> _Dataset_:
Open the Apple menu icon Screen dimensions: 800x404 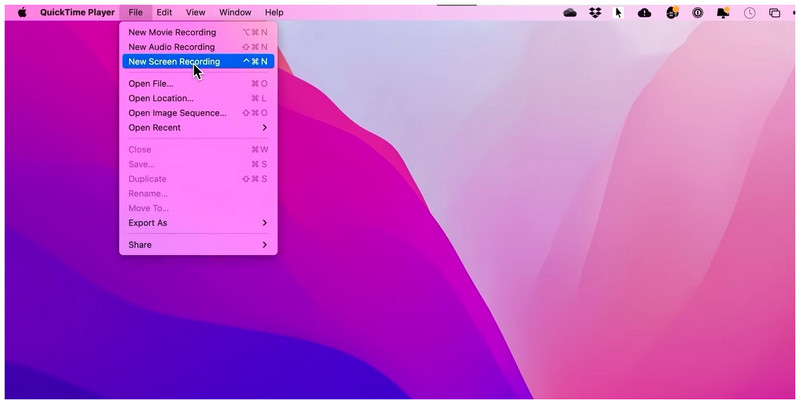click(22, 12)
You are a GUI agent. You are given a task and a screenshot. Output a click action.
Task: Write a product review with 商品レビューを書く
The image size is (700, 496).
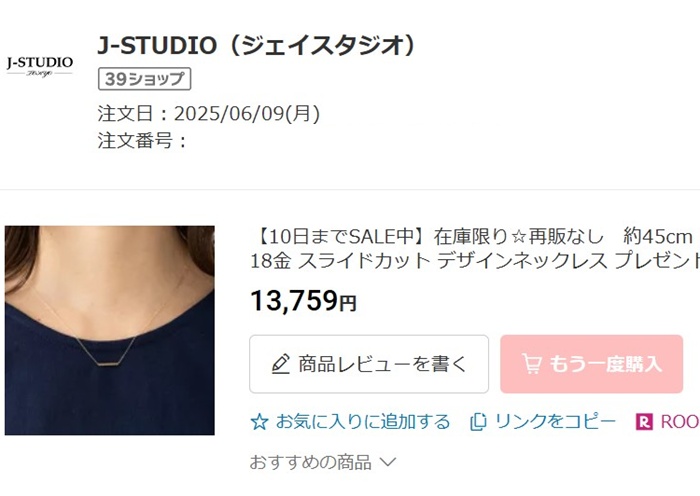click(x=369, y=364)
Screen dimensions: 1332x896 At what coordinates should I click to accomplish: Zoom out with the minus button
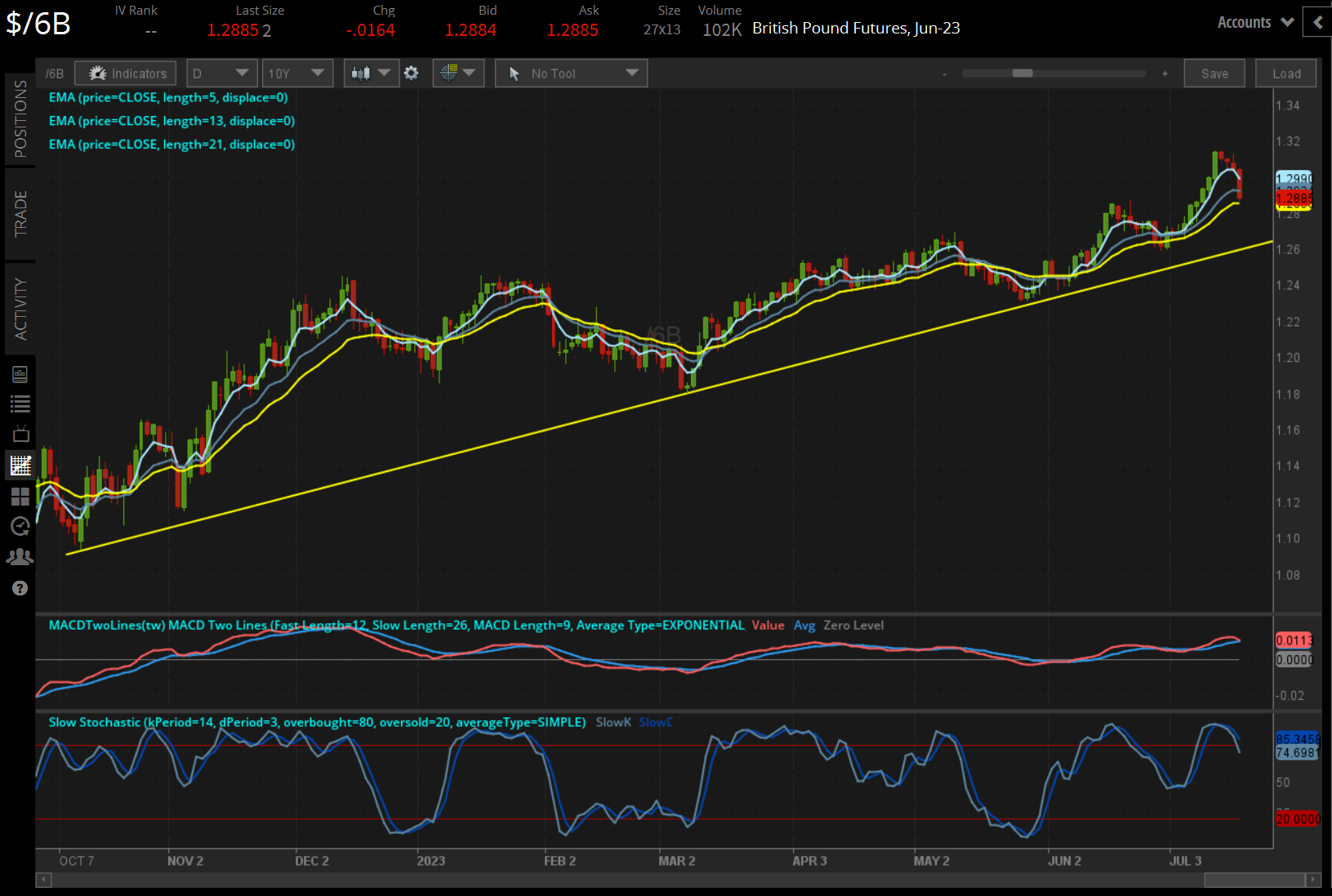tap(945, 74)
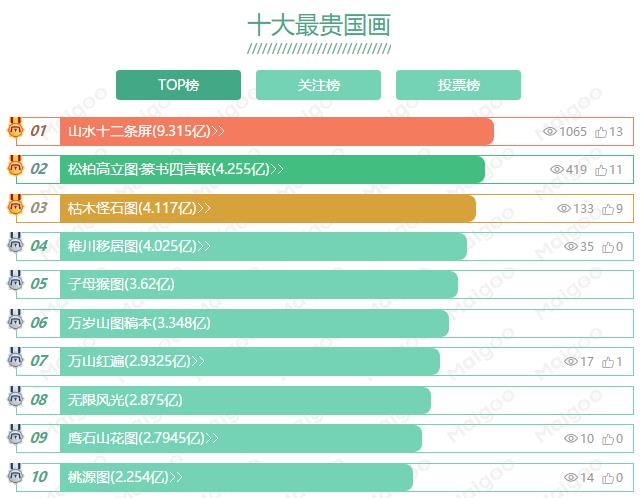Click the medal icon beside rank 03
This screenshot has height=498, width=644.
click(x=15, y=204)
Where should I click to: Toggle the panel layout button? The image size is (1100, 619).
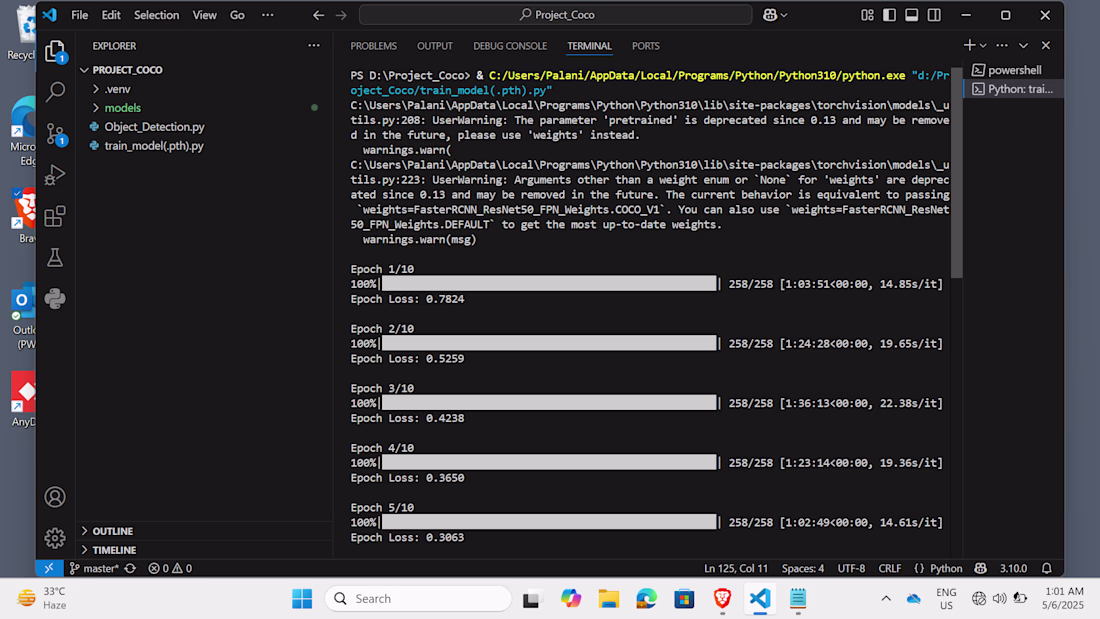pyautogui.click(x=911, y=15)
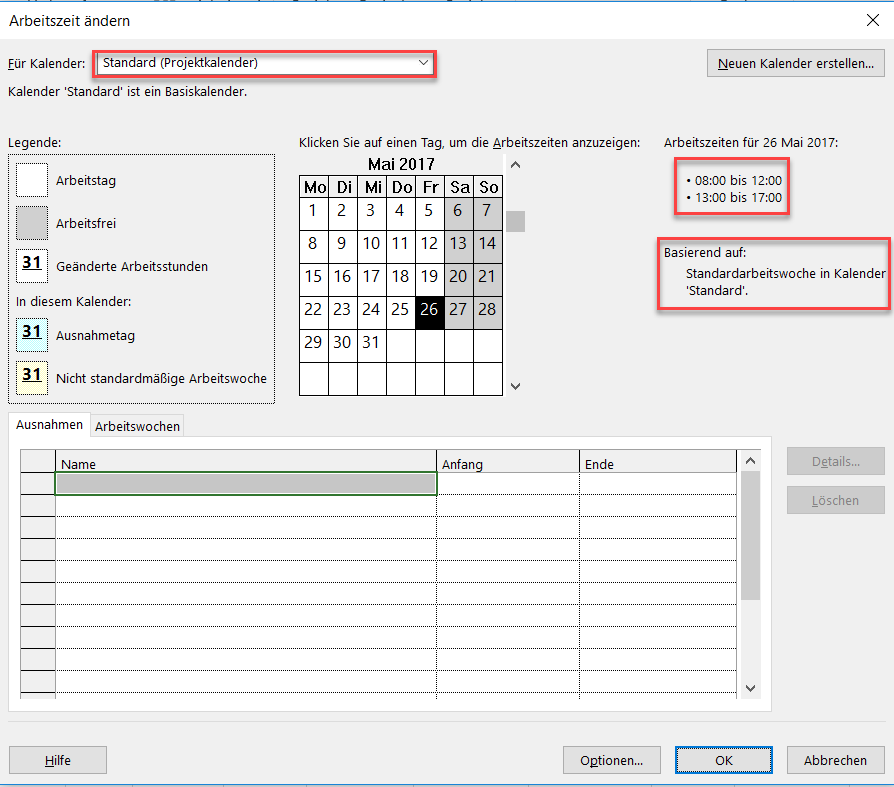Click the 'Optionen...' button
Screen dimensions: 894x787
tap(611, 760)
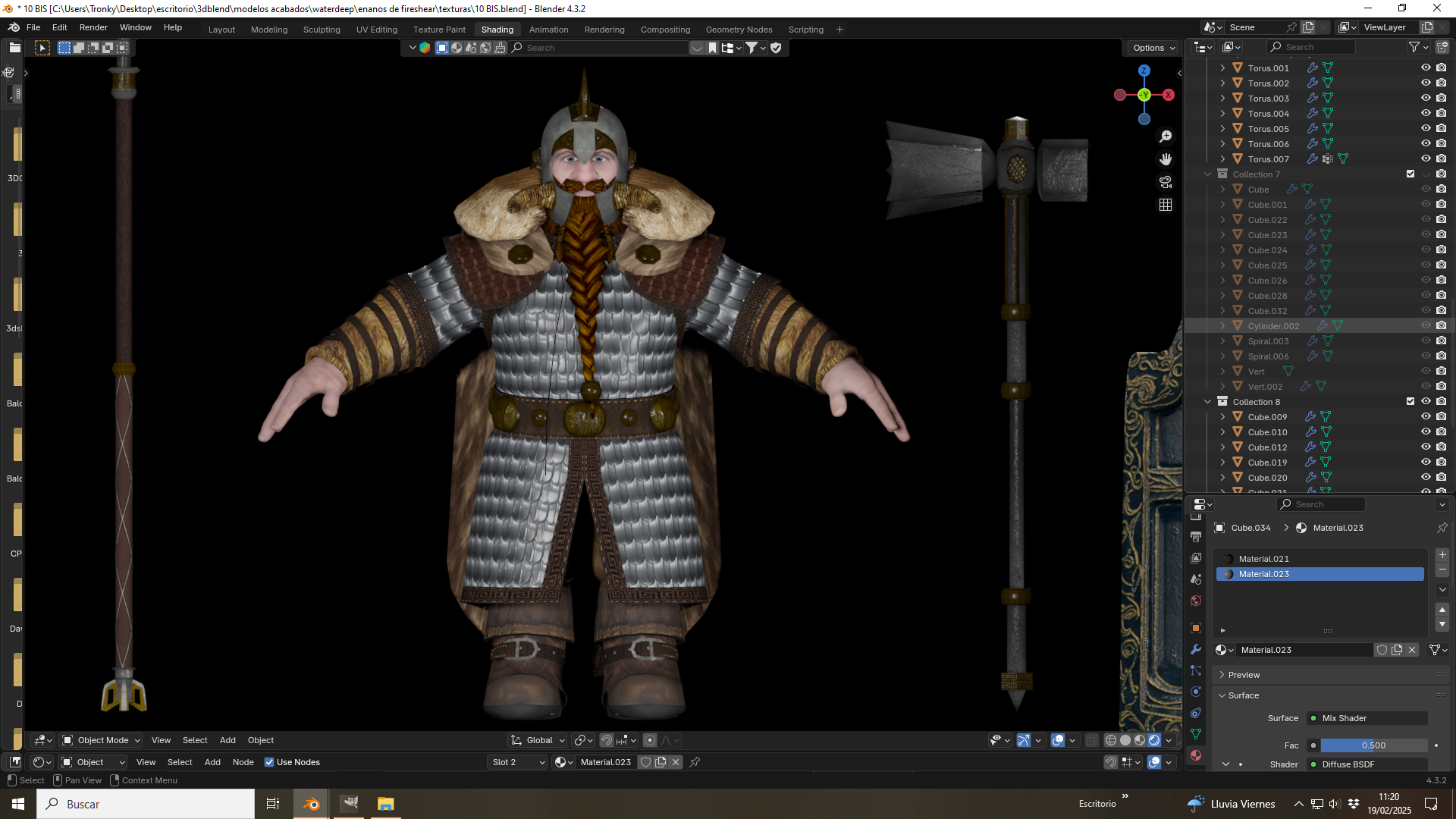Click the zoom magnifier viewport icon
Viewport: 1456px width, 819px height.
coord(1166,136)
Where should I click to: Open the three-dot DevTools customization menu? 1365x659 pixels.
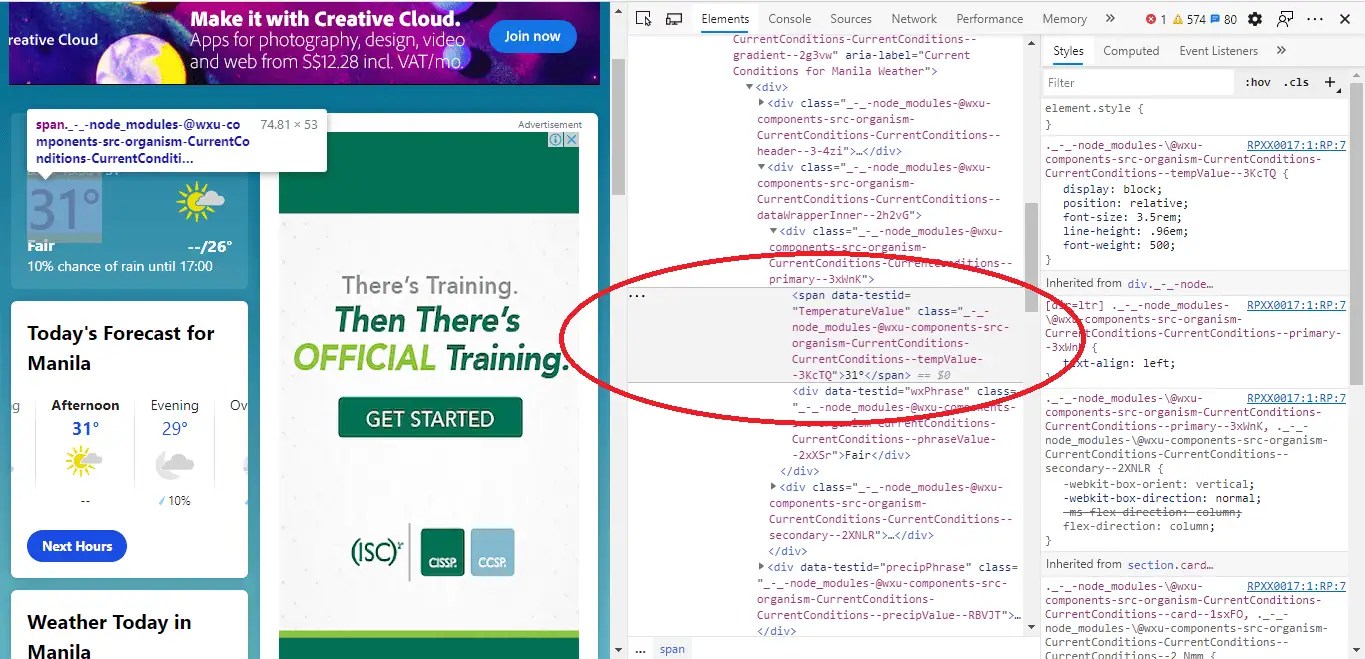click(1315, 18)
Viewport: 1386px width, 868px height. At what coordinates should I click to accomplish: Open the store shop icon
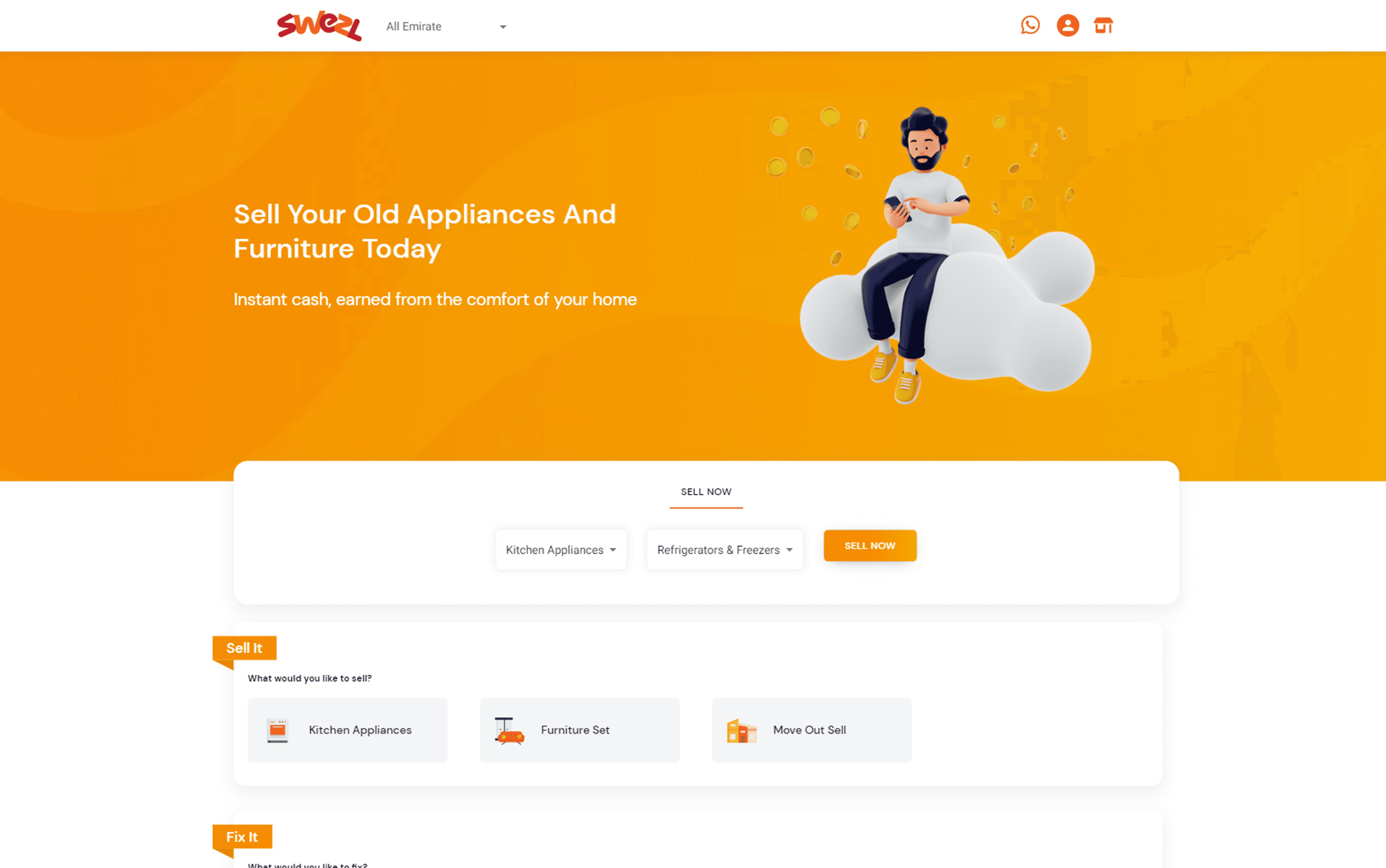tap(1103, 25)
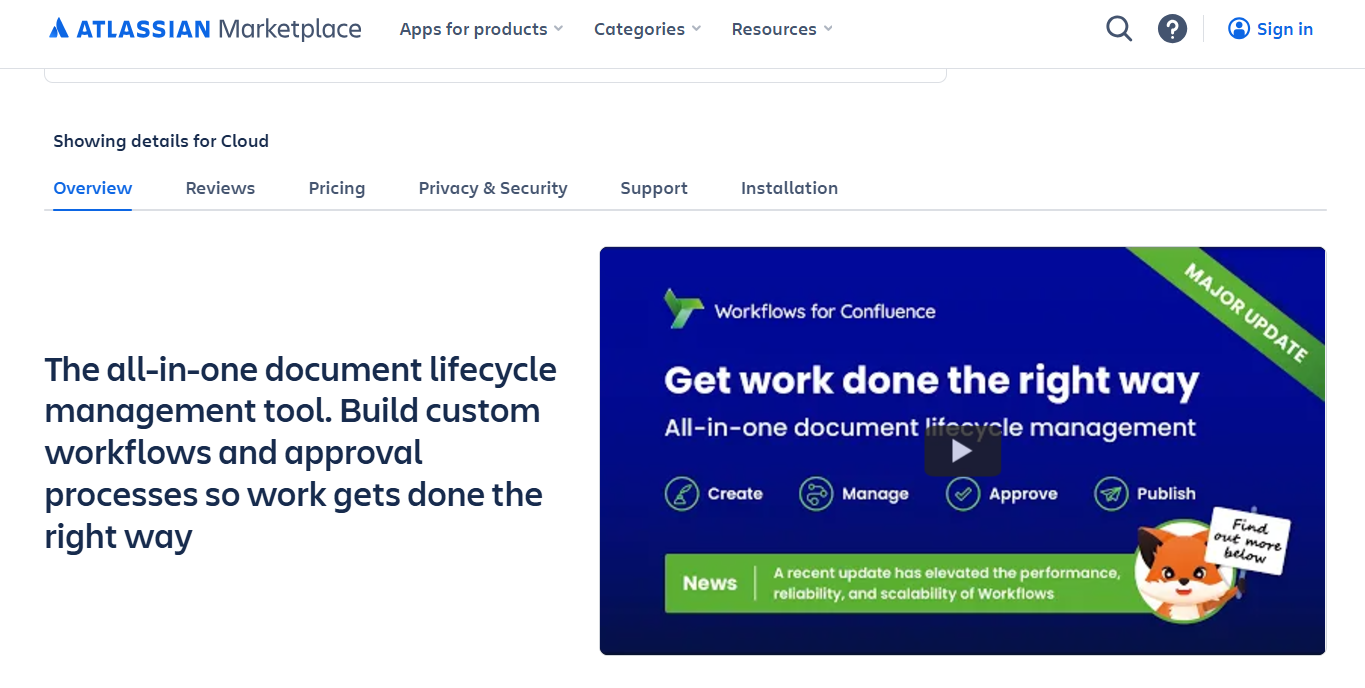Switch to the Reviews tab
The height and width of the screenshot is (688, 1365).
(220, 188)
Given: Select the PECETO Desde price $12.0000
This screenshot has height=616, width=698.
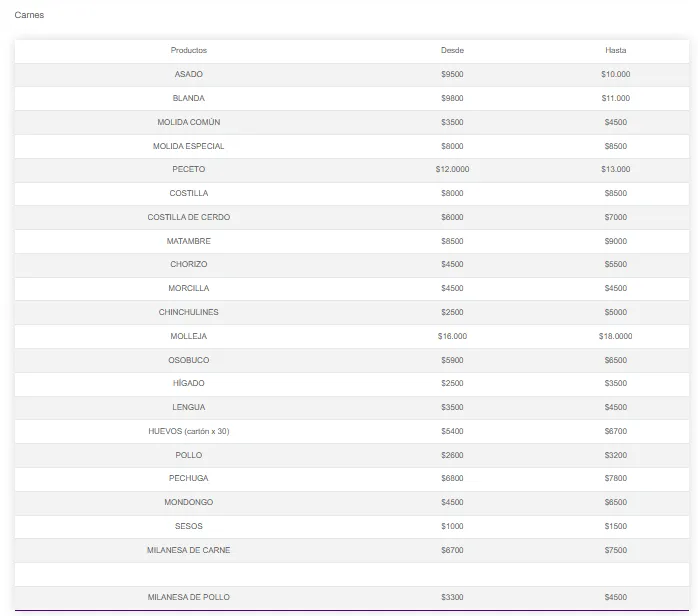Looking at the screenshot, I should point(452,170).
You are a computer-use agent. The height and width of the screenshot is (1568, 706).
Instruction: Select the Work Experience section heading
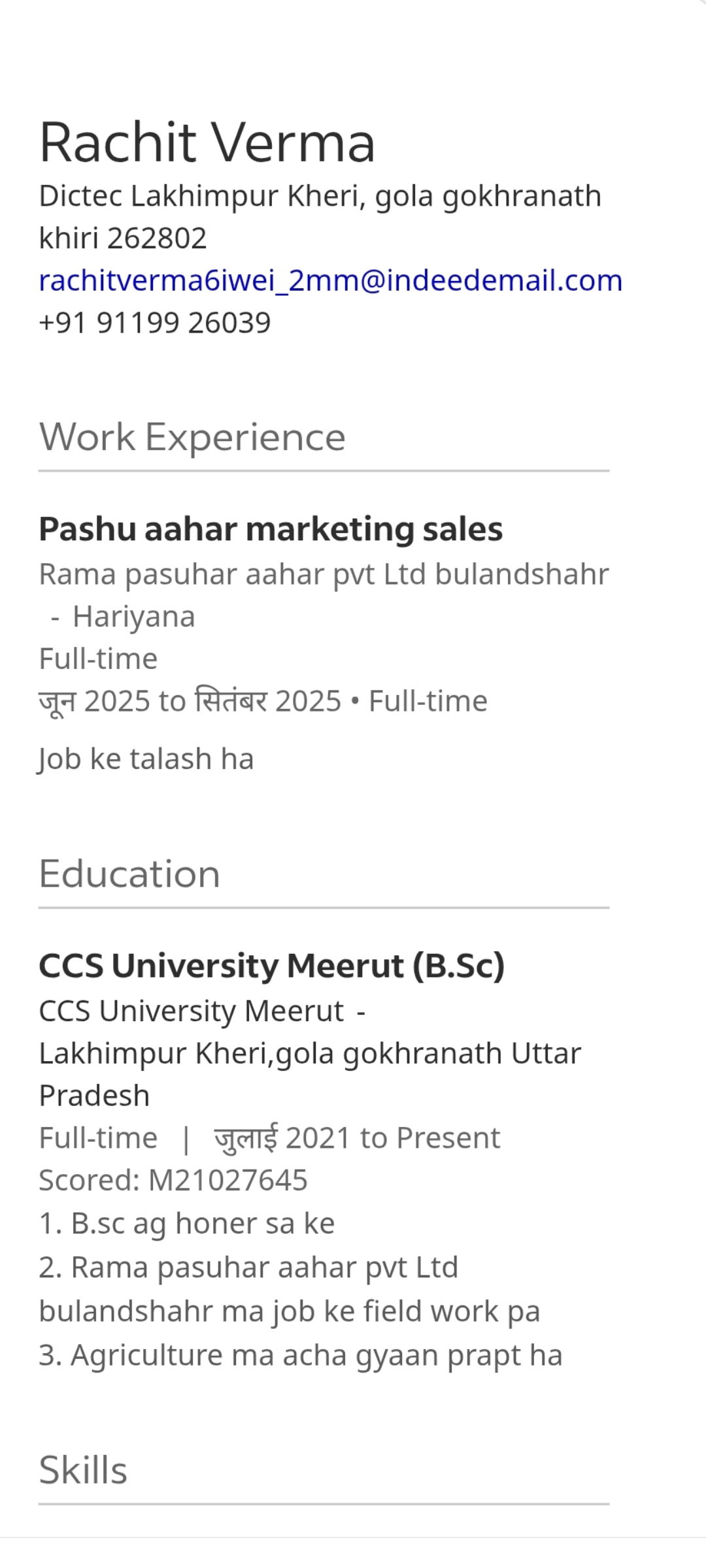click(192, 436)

> _About this exercise_:
Nothing but the lines from the one containing "Screen dimensions: 1332x896" to the last line of the records should be returned, exactly as they appear and without pictures.

> _Solution_:
Screen dimensions: 1332x896 At what coordinates should I click to accomplish: Zoom out with the minus button
tap(945, 74)
Click the medal icon beside rank 03
This screenshot has height=498, width=644.
click(x=15, y=204)
Where should I click to: Toggle the panel layout button? The image size is (1100, 619).
pyautogui.click(x=911, y=15)
Click the 'Optionen...' button
Screen dimensions: 894x787
tap(611, 760)
Click the zoom magnifier viewport icon
Viewport: 1456px width, 819px height.
coord(1166,136)
Where should I click to: Open the three-dot DevTools customization menu? 1365x659 pixels.
click(1315, 18)
Viewport: 1386px width, 868px height. At what coordinates should I click to accomplish: Open the store shop icon
tap(1103, 25)
Switch to the Reviews tab
The height and width of the screenshot is (688, 1365).
(220, 188)
Given: Select the PECETO Desde price $12.0000
This screenshot has height=616, width=698.
Looking at the screenshot, I should point(452,170).
You are a computer-use agent. The height and width of the screenshot is (1568, 706).
Instruction: Select the Work Experience section heading
click(192, 436)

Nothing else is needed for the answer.